**Instruction 1**.
Answer these questions about the passage on alliance governance mechanisms:
(a) Through what does equity ownership align the partners' interests?
(b) On what three things is relational governance based?
(c) What do contractual provisions establish?

**Selected excerpt**.
Q. What are the three primary governance choices (governance mechanisms)? What are their strengths and weaknesses? How do they complement/ substitute each other ( see also benefits of trust + relational inertia from Dyer et al.)?

  1. A. Equity Ownership: Involves one or both firms taking an equity stake in the alliance or creating a joint venture. This aligns interests through "mutual hostages", allows for hierarchical supervision, and ensures that partners share the returns proportionately to their ownership.
  2. Contractual Provisions: Establish mutual rights and obligations, detailing each firm's contributions, processes for exchanges and dispute resolution, and expected outcomes. These contracts often include intellectual property protection, breach specifications, and coordination requirements.
  3. Relational Governance: Based on goodwill, trust, and reputation. It minimizes transaction costs like contracting and monitoring and enables flexibility for unforeseen circumstances. This governance is crucial for collaborations involving tacit knowledge sharing, resource exchanges, and uncontracted responses.

**Data for the task**.
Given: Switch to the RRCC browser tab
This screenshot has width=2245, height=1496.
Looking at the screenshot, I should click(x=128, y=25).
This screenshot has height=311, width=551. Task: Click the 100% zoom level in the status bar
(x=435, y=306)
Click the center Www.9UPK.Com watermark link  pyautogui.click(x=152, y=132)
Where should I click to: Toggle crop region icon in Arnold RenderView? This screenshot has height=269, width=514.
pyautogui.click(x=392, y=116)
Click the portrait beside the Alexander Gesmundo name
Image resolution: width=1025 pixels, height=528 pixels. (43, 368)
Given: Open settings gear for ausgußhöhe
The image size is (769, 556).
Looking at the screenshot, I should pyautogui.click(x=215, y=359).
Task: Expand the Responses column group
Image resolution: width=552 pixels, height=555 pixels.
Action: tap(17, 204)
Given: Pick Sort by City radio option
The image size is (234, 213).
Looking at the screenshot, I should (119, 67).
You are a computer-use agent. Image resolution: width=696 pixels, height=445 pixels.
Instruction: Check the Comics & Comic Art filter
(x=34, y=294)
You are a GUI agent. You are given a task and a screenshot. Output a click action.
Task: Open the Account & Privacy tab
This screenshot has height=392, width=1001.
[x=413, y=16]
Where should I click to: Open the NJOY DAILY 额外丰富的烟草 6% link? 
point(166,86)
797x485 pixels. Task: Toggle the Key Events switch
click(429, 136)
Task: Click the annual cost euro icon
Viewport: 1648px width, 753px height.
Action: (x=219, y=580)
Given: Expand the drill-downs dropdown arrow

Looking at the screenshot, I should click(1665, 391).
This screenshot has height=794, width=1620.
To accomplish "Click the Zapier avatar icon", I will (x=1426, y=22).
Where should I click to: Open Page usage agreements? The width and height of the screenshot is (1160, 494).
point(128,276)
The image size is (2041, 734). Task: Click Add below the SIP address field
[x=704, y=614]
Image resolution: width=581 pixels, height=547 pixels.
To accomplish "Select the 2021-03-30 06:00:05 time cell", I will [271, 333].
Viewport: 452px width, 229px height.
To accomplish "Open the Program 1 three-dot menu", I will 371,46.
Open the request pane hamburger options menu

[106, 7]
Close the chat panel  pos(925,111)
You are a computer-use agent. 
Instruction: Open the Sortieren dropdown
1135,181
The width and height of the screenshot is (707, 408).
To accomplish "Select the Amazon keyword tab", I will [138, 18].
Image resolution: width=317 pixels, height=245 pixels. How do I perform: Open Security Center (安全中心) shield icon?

**Instruction 2**. In the entries, begin at the line containing "797x485 pixels. Task: Toggle" and stop after the line containing "will (x=1426, y=22).". Output those lines as a JSON list of strings, one string per line, omitting blank lines.

**Result 1**.
(a) Through "mutual hostages."
(b) Goodwill, trust, and reputation.
(c) Mutual rights and obligations.

**Result 2**.
[
  "797x485 pixels. Task: Toggle the Key Events switch",
  "click(429, 136)",
  "Task: Click the annual cost euro icon",
  "Viewport: 1648px width, 753px height.",
  "Action: (x=219, y=580)",
  "Given: Expand the drill-downs dropdown arrow",
  "Looking at the screenshot, I should click(1665, 391).",
  "This screenshot has height=794, width=1620.",
  "To accomplish \"Click the Zapier avatar icon\", I will (x=1426, y=22)."
]